True, Franklin was referring to members of Congress in 1775, but many of them became delegates to the Constitutional Convention. According to the United States Senate: “During the summer of 1787, the delegates to the Constitutional Convention established equal representation in the Senate and proportional representation in the House of Representatives.”
Among other delegates to the convention, and other Founding Fathers not present, Vattel’s book was relied upon as a blueprint for building a new nation from scratch.
My research has led me to various entities where the Law of Nations was and still is, kept. It is in the Report on Books for Congress and in Book Selections of Founding Fathers. It is also in the personal libraries of John Jay, George Washington, Benjamin Franklin, James Madison, Thomas Jefferson, and Alexander Hamilton, who relied on it throughout the convention. I also found it in John Adams’ book collection, under the category “Law,” where it is listed as “Vatel’s [sic] law of Nations.” Adams was not at the convention but certainly was a Founding Father.
While the book was originally written in French, the Framers, for the most part, had classical educations which involved knowledge and understanding of French and other languages, such as Latin and Greek.
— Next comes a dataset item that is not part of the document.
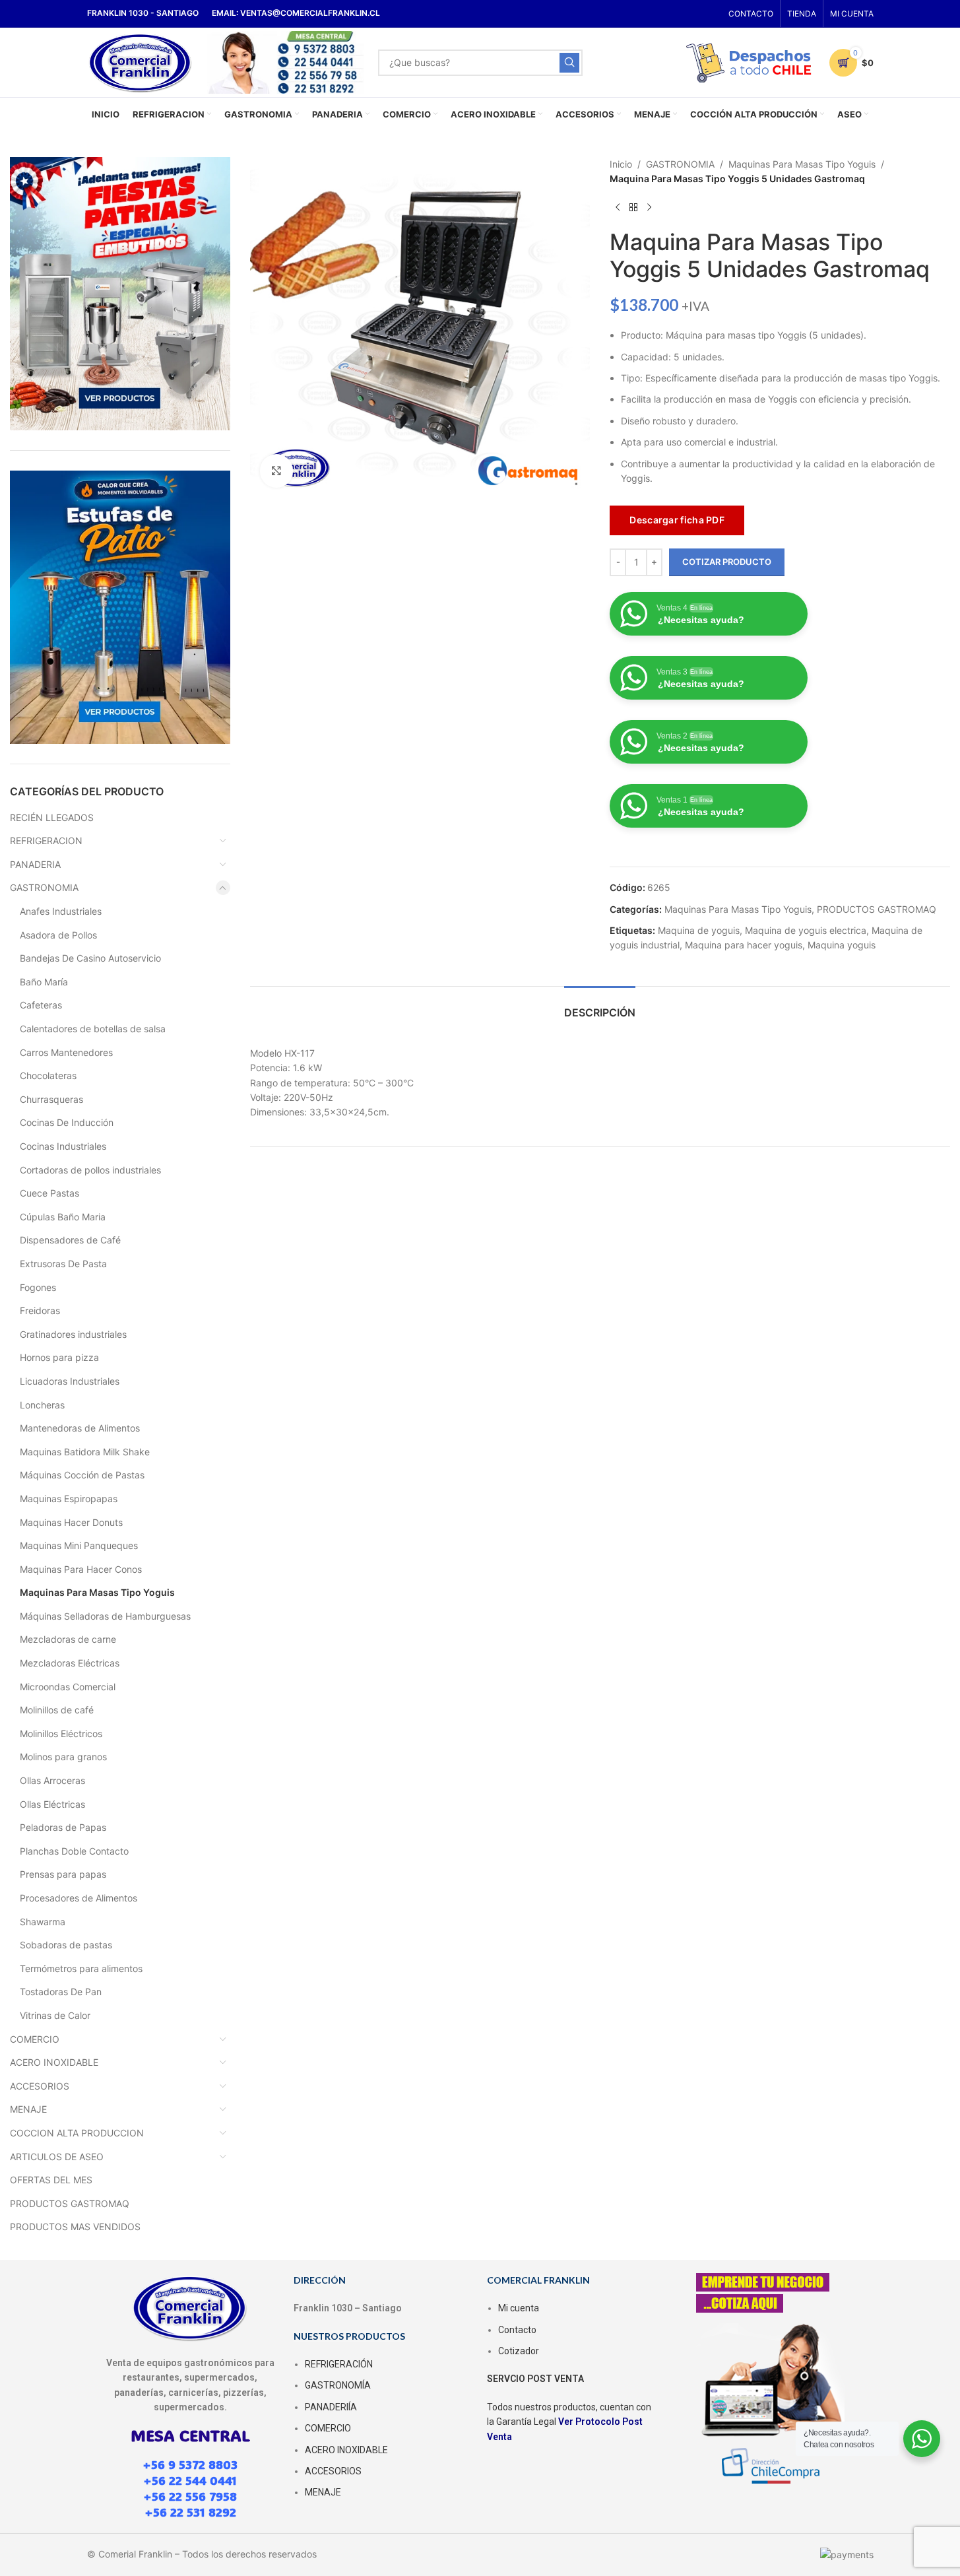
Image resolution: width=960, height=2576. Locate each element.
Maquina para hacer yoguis (743, 944)
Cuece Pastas (49, 1193)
Only nominally fluent in French, I fortuitously found an English version, and the specific text explaining “natural born Citizen.” It’s in Book I, Chapter XIX, Of Our Native Country and Several Things that Relate to It, § 212, page 101, which states. “The natives, or natural-born citizens, are those born in the country, of parents who are citizens.” [Emphasis added].
Here’s where we can better understand the role played by patrilineal descent. Vattel explains: “As the society cannot exist and perpetuate itself otherwise than by the children of the citizens, those children naturally follow the condition of their fathers, and succeed to all their rights. The society is supposed to desire this, in consequence of what it owes to its own preservation; and it is presumed, as a matter of course, that each citizen, on entering into society, reserves to his children the right of becoming members of it. The country of the fathers is, therefore, that of the children; and these become true citizens merely by their tacit consent. [Emphasis added]. We shall soon see whether, on their coming to the years of discretion, they may renounce their right, and what they owe to the society in which they were born. I say, that, in order to be of the country, it is necessary that a person be born of a father who is a citizen; for, if he is born there of a foreigner, it will be only the place of his birth, and not his country.” [Emphasis added].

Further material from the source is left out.